К счастью, в этот самый момент рядом притормозил желтый милицейский «козел». Воспользовавшись своим удостоверением, Александр Борисович попросил ребят из поднадзорной ему милиции срочно подбросить его на Петровку, 38.
Загадочный черный джип вначале увязался следом, но вскоре отстал и растворился в потоке машин.
Уволиться с работы всегда проще, чем ее получить.
Написав заявление, Рита, как и было велено, отнесла его в бухгалтерию. Но тут возникли неожиданные трудности. Элегантная женщина с растерянной улыбкой сообщила ей, что для получения расчета необходимо время и поэтому девушке придется немного подождать. Это казалось тем более странным потому, что в подобных случаях вся процедура занимала лишь несколько минут. Но выбора у нее не было. И чтобы как-то скоротать время, Рита отправилась в служебную комнату для персонала.

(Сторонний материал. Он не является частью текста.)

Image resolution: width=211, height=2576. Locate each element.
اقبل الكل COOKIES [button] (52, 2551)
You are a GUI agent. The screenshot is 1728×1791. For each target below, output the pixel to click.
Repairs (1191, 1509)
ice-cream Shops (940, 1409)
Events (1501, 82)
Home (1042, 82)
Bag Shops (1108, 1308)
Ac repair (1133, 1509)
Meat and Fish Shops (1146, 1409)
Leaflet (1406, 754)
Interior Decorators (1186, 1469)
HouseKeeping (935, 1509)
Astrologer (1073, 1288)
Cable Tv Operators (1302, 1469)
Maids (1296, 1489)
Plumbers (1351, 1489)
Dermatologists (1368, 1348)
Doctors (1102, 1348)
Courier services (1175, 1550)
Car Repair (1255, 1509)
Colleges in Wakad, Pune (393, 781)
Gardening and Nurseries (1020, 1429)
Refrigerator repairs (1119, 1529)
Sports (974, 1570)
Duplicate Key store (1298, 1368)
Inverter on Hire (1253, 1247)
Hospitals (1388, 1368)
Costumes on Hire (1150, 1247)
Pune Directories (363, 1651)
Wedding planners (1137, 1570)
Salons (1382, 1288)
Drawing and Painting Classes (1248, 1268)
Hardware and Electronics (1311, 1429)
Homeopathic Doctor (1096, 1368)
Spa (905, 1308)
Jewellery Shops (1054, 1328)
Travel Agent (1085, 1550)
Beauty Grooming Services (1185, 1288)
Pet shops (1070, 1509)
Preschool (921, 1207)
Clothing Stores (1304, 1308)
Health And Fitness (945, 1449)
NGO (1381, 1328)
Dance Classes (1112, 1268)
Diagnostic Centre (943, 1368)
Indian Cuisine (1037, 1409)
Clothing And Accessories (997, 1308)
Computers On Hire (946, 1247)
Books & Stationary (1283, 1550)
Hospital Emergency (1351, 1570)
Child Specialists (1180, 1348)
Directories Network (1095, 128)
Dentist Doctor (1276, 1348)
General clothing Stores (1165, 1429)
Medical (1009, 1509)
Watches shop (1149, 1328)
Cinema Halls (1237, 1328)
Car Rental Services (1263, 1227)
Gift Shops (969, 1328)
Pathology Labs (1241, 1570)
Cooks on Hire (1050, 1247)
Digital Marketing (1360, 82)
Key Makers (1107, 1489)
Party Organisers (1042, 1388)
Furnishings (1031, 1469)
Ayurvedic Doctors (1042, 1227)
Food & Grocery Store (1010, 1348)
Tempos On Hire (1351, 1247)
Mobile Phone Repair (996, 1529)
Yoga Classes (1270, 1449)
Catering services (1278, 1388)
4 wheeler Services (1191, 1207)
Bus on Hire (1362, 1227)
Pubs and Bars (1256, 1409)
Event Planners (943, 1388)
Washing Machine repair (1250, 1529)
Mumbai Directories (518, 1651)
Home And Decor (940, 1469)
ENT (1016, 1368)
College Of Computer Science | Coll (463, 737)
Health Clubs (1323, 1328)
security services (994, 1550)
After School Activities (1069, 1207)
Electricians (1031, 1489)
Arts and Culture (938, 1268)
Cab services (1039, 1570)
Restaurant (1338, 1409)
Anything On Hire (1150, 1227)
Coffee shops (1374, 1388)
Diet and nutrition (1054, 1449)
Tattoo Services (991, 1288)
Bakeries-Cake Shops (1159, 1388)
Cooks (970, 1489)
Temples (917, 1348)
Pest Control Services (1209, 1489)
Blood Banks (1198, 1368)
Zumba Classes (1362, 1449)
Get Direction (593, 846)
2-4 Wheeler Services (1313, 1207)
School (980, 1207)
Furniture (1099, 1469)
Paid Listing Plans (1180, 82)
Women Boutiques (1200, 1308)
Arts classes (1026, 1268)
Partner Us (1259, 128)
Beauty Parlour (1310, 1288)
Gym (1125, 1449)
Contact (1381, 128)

Дверь оказалась заперта. Искать, кто взял ключ, девушке ужасно не хотелось. Поэтому она заглянула в гримерку и решила подождать там.
Комната была пуста. Рассеянно оглядев украшавшие ее яркие плакаты и фотографии, Рита подошла к окну, выходившему в тесный и запущенный внутренний двор. Контраст между фасадом заведения и его изнанкой был необычайно разителен. Ночной клуб помещался в глубине квартала старинных домов в районе Сретенки, большинство которых не ремонтировались по меньшей мере с начала века. Смотреть на это убожество было грустно. Даже не верилось, что когда-то тут жили люди. О чем-то мечтали, на что-то надеялись. Девушка с грустью подумала, что и от нынешней жизни со временем не останется ничего, кроме жалких руин.
Внезапно через сумрачную подворотню во двор тихо вкатила машина — роскошная иномарка последней модели — и остановилась у служебного входа в ночной клуб. Было это тоже довольно странно, потому что обычно такие лимузины во двор не заезжали, а парковались на охраняемой стоянке у фасада. Затем из подъезда выбежал Сергей Эдуардович, а из машины вылезли двое одинаковых угрюмых громил в темных очках. Увидев их, девушка невольно вздрогнула. Это были те самые молодчики, которые несколько дней назад заставили ее «отработать» на мафию! Перемолвившись о чем-то со старшим менеджером, они решительно направились в клуб через служебный вход.
Отпрянув от окна, Рита взволнованно прижала к груди руки. Какое-то шестое чувство подсказывало ей, что бандиты явились неспроста. Наверняка их вызвал по сотовому телефону тот, второй участник ее допроса. Недаром Сергей Эдуардович так старался ему угодить! Девушка вдруг поняла, что, сама того не желая, она снова оказалась втянутой в какую-то темную историю. И теперь эти зловещие громилы собирались продолжить допрос, но уже другими методами…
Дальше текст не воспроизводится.